§ SUPPLIED RECORDS:
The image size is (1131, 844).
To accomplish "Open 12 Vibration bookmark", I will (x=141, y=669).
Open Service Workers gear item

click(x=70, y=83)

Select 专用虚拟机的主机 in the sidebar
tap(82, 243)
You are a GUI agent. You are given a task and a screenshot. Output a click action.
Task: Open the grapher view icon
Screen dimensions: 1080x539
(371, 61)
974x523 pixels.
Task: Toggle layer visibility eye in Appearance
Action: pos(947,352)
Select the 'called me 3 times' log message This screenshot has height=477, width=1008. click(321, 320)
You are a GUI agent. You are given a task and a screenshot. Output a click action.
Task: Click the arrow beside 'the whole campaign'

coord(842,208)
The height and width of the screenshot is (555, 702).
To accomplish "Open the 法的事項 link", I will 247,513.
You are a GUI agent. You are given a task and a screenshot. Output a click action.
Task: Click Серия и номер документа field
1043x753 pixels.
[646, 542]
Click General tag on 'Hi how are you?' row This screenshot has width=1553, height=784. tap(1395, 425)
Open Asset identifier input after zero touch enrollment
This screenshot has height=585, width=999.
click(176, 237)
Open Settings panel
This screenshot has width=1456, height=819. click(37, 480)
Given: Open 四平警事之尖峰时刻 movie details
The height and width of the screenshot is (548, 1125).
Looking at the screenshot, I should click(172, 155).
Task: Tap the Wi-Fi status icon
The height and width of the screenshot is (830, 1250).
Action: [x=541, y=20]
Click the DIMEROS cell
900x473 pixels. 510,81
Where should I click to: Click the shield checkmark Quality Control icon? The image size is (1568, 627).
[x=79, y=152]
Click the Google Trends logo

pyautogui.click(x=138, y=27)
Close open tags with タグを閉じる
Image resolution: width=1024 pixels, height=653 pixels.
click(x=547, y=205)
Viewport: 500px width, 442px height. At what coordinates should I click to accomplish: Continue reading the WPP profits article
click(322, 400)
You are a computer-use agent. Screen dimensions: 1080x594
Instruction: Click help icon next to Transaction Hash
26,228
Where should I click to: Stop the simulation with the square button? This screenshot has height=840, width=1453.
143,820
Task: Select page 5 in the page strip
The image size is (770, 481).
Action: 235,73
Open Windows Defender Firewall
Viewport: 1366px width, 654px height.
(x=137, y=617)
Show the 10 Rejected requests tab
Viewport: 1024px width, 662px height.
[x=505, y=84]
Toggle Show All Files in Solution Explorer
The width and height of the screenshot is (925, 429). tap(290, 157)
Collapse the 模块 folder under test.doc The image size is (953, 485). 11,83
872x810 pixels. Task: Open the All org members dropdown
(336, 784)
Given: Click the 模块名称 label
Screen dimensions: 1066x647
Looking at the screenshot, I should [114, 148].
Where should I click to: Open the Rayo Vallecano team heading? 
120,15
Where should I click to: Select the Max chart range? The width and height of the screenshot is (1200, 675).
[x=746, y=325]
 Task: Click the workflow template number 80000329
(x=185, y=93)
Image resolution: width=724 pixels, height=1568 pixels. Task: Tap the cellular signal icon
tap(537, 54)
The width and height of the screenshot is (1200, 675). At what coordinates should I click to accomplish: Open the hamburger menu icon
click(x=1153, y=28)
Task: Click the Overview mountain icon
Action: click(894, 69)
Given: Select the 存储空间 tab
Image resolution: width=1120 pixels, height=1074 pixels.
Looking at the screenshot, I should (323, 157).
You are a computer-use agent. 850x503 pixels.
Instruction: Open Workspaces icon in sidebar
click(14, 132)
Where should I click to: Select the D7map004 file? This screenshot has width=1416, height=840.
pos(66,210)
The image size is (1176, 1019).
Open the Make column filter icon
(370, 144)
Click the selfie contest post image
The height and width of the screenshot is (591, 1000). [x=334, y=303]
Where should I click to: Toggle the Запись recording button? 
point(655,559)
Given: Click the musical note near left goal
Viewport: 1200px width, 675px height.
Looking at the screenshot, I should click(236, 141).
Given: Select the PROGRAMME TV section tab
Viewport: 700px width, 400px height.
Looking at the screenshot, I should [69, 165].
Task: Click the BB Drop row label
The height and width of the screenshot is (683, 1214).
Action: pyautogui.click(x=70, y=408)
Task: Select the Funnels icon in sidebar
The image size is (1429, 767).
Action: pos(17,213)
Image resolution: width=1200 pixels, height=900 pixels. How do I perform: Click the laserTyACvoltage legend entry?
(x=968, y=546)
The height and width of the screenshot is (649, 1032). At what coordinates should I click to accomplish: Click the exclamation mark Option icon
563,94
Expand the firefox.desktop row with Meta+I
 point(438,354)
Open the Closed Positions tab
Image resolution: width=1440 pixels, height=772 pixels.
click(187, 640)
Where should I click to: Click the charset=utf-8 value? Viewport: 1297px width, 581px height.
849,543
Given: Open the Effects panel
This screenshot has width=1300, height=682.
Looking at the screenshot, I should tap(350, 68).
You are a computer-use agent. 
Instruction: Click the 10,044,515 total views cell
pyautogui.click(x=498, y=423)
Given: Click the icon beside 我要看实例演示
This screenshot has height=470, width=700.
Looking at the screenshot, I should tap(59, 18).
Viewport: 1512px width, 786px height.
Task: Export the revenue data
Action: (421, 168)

§ TASK GOAL:
Using the data above, reproduce exactly the lines between those holding "Open the Make column filter icon" and "Given: Click the icon beside 我要看实例演示", inclusive, and no others.

§ WRITTEN SOLUTION:
Open the Make column filter icon
(370, 144)
Click the selfie contest post image
The height and width of the screenshot is (591, 1000). [x=334, y=303]
Where should I click to: Toggle the Запись recording button? 
point(655,559)
Given: Click the musical note near left goal
Viewport: 1200px width, 675px height.
Looking at the screenshot, I should click(236, 141).
Given: Select the PROGRAMME TV section tab
Viewport: 700px width, 400px height.
Looking at the screenshot, I should [69, 165].
Task: Click the BB Drop row label
The height and width of the screenshot is (683, 1214).
Action: pyautogui.click(x=70, y=408)
Task: Select the Funnels icon in sidebar
The image size is (1429, 767).
Action: pos(17,213)
Image resolution: width=1200 pixels, height=900 pixels. How do I perform: Click the laserTyACvoltage legend entry?
(x=968, y=546)
The height and width of the screenshot is (649, 1032). At what coordinates should I click to accomplish: Click the exclamation mark Option icon
563,94
Expand the firefox.desktop row with Meta+I
 point(438,354)
Open the Closed Positions tab
Image resolution: width=1440 pixels, height=772 pixels.
click(187, 640)
Where should I click to: Click the charset=utf-8 value? Viewport: 1297px width, 581px height.
849,543
Given: Open the Effects panel
This screenshot has width=1300, height=682.
Looking at the screenshot, I should tap(350, 68).
You are a computer-use agent. 
Instruction: Click the 10,044,515 total views cell
pyautogui.click(x=498, y=423)
Given: Click the icon beside 我要看实例演示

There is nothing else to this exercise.